# [DATASET EXTRACT]
▽

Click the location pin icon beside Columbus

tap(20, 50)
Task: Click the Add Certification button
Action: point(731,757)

△
▽

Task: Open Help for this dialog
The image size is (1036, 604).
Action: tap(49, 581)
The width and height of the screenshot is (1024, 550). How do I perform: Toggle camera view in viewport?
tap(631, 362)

△
▽

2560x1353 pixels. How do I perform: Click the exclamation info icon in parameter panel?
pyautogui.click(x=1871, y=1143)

△

Pick out each line of the listing above that contains the word "perform". Case counts.

# [TASK OUTPUT]
The width and height of the screenshot is (1024, 550). How do I perform: Toggle camera view in viewport?
2560x1353 pixels. How do I perform: Click the exclamation info icon in parameter panel?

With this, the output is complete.